DDR1 promotes hepatocellular carcinoma metastasis through recruiting PSD4 to ARF6

Abstract

Discoidin domain receptor 1 (DDR1) is a member of the receptor tyrosine kinase family, and its ligand is collagen. Previous studies demonstrated that DDR1 is highly expressed in many tumors. However, its role in hepatocellular carcinoma (HCC) remains obscure. In this study, we found that DDR1 was upregulated in HCC tissues, and the expression of DDR1 in TNM stage II-IV was higher than that in TNM stage I in HCC tissues, and high DDR1 expression was associated with poor prognosis. Gene expression analysis showed that DDR1 target genes were functionally involved in HCC metastasis. DDR1 positively regulated the migration and invasion of HCC cells and promoted lung metastasis. Human Phospho-Kinase Array showed that DDR1 activated ERK/MAPK signaling pathway. Mechanically, DDR1 interacted with ARF6 and activated ARF6 through recruiting PSD4. The kinase activity of DDR1 was required for ARF6 activation and its role in metastasis. High expression of PSD4 was associated with poor prognosis in HCC. In summary, our findings indicate that DDR1 promotes HCC metastasis through collagen induced DDR1 signaling mediated PSD4/ARF6 signaling, suggesting that DDR1 and ARF6 may serve as novel prognostic biomarkers and therapeutic targets for metastatic HCC.

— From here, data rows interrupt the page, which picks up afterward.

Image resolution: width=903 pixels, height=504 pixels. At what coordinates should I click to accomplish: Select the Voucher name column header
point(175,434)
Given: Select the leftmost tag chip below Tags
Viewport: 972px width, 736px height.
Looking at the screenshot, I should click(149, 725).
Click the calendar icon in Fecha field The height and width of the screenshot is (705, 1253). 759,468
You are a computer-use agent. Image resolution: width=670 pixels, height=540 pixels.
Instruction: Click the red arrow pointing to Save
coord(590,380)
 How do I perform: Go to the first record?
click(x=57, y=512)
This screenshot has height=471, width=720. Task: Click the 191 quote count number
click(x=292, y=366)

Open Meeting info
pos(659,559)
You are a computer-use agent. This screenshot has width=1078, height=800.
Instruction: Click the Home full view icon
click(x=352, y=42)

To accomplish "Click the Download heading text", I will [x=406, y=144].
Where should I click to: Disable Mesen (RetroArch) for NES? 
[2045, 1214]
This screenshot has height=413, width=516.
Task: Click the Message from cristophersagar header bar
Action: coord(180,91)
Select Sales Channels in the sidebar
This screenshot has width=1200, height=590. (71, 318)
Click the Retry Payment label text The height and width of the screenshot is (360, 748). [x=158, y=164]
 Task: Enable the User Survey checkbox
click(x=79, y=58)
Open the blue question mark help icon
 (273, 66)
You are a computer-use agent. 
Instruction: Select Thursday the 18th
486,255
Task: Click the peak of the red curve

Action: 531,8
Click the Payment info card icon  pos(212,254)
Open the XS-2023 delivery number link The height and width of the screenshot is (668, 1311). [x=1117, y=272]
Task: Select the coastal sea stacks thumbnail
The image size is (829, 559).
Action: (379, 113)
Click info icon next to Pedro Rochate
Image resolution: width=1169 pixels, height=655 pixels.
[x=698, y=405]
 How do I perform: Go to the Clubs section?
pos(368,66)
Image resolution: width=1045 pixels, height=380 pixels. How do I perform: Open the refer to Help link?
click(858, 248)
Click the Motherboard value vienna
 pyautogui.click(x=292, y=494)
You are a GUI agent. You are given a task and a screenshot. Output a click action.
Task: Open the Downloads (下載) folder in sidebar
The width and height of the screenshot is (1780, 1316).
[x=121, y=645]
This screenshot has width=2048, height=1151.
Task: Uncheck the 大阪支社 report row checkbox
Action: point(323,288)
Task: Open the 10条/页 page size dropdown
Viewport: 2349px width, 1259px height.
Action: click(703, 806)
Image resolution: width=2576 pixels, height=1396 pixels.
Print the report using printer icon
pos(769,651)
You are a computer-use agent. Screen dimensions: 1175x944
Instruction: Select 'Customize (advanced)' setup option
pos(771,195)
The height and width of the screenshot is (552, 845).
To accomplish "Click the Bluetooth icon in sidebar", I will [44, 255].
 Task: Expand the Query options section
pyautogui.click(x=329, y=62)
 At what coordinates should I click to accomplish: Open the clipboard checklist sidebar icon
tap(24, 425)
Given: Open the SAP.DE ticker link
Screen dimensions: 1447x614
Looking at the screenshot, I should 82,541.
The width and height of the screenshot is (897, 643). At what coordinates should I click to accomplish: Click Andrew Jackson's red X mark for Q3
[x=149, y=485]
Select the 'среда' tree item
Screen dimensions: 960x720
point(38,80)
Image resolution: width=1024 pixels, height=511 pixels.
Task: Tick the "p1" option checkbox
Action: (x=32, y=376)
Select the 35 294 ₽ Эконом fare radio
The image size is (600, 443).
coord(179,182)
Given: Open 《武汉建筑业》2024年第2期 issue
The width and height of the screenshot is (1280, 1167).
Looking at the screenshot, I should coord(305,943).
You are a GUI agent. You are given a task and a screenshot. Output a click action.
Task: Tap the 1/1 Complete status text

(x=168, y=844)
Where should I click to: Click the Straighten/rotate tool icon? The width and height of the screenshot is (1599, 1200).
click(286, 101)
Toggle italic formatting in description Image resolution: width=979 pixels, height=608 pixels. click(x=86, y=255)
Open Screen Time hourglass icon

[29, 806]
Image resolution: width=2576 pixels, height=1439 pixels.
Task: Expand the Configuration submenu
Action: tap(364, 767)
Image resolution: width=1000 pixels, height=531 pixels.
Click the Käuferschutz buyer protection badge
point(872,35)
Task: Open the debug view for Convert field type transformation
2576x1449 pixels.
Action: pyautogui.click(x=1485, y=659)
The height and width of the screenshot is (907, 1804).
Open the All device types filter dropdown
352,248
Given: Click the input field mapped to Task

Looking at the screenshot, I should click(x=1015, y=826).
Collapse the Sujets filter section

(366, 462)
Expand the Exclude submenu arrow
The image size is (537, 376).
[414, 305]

Fig. 1. DDR1 plays a prometastatic role in HCC in vitro and in vivo.

A Immunohistochemical staining (IHC) and expression scoring of DDR1 was performed in 169 HCC tissues. Representative pictures were shown (scale bar: 200 μm). B, C Kaplan–Meier analysis was used to illustrate the correlation between DDR1 expression and overall survival or disease-free survival of HCC patients. The cutoff for determining low or high DDR1 expression was the median value. D, E Indicated cells were treated with (+) or without (−) collagen I for 3 h, and immunoprecipitation with anti-DDR1. The blots were probed with the indicated antibodies. F, G Trans-well migration and invasion assays, wound healing assays were performed in indicated cells. H, J Lung metastasis from nude mice injected with SK-Hep1 and HLF cells by tail veins from both groups killed at 8 weeks, was measured by bioluminescent imaging (BLI), representative images of lung tissue sections, and number of lung metastatic foci in both groups (n = 9). I, K Representative hematoxylin and eosin staining of lung tissue sections, and incidence of lung metastasis in both groups of BALB/c (nu/nu) mice (n = 9). *P < 0.05, **P < 0.01, ***P < 0.001. ^#P < 0.05^{, ##}P < 0.01, ^###P < 0^.001: the scramble group compared with the shDDR1#3 group.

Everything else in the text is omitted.